Bir gerçeği daha hatırlatalım: Bu felaket, yalnızca meyveyi vurmadı. Meyve üreticisi, bu yıl sebzeye yöneldi. Fide fiyatları %500’e kadar arttı. Üretim sahası genişledi, ama bu sefer de arz fazlası riski doğdu. Bu yıl sebze çok olacak, ama para etmeyecek. Zararını kurtarmaya çalışan çiftçi, bu kez maliyetin altında satış yapacak. Yani çiftçi her halükârda zarar edecek! Sizce bu adil mi?
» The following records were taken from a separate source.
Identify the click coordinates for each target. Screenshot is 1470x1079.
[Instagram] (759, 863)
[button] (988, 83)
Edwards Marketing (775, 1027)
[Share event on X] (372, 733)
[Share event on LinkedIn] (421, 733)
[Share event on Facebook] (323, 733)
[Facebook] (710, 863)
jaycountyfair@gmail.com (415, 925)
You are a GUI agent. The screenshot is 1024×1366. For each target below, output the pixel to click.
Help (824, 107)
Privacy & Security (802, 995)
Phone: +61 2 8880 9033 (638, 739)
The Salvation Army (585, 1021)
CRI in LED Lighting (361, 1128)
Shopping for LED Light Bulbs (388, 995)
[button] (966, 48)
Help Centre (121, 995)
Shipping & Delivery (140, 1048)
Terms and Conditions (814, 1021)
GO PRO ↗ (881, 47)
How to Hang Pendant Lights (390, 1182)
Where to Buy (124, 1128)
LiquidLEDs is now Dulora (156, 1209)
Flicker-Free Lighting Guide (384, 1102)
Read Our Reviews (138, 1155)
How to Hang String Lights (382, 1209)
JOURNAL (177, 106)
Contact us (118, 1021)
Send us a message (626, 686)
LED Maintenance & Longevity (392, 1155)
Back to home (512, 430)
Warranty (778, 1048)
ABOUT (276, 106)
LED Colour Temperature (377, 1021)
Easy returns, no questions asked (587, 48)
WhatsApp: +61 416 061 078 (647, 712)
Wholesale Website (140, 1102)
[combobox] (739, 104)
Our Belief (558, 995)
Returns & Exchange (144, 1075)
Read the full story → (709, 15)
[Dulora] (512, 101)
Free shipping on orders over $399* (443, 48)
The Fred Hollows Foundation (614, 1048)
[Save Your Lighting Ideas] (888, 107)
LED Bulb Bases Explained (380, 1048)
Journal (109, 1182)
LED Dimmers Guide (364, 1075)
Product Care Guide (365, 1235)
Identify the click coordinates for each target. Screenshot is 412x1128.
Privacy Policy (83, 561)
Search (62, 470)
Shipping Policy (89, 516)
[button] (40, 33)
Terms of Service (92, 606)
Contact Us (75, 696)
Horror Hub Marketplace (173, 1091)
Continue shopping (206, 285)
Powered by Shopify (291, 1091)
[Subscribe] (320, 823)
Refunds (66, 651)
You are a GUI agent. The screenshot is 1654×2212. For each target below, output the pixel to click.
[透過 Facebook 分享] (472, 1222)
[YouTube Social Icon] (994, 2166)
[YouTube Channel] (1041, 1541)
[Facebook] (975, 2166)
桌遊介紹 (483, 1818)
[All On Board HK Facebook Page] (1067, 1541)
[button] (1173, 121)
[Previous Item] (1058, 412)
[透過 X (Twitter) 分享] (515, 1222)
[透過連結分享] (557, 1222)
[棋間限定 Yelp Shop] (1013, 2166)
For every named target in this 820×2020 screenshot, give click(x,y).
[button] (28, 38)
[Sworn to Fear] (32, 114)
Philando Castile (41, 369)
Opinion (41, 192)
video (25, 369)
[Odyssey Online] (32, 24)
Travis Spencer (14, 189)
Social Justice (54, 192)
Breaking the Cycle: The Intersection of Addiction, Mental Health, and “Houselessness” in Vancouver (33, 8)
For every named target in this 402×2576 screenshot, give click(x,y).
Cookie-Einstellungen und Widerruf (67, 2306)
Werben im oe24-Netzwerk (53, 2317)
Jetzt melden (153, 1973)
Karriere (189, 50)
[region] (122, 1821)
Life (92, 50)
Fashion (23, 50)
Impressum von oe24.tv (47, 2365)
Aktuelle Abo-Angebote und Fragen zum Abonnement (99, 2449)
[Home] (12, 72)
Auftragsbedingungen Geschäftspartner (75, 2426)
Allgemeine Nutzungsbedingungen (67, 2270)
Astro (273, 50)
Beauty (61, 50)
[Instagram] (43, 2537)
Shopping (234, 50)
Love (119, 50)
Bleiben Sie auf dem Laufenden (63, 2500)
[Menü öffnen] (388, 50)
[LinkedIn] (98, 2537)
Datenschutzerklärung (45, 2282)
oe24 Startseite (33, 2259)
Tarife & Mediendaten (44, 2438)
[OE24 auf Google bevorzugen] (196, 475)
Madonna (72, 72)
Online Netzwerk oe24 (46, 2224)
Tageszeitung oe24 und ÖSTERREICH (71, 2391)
Peki, devlet nerede? Tarım Kanunu’na göre devlet, çiftçiye milli gelirin %1’i oranında destek vermekle yükümlü. Ancak bugün bu oran sadece %0,22. Yani çiftçinin hakkı verilmediği gibi, sesi de duyulmuyor.
Buradan açık çağrıda bulunuyoruz: Don felaketinden etkilenen tüm bölgelerde acil zarar tespiti yapılmalıdır. Sigortası olmayan üretici de destek kapsamına alınmalıdır. Borçlar faizsiz şekilde ertelenmeli, üreticiye nefes aldıracak şekilde yapılandırılmalıdır. Tarım Kredi Kooperatifleri ve Ziraat Bankası aracılığıyla sıfır faizli ayni krediler sunulmalıdır. Mazot, gübre, ilaç desteği artırılmalı; maliyetler düşürülmelidir. Mevsimlik işçilerin barınma, ulaşım ve temel ihtiyaçlarına dair iyileştirme çalışmaları başlatılmalıdır. Nakliyede KDV indirimi, stopaj ve kesinti muafiyetleri hayata geçirilmelidir.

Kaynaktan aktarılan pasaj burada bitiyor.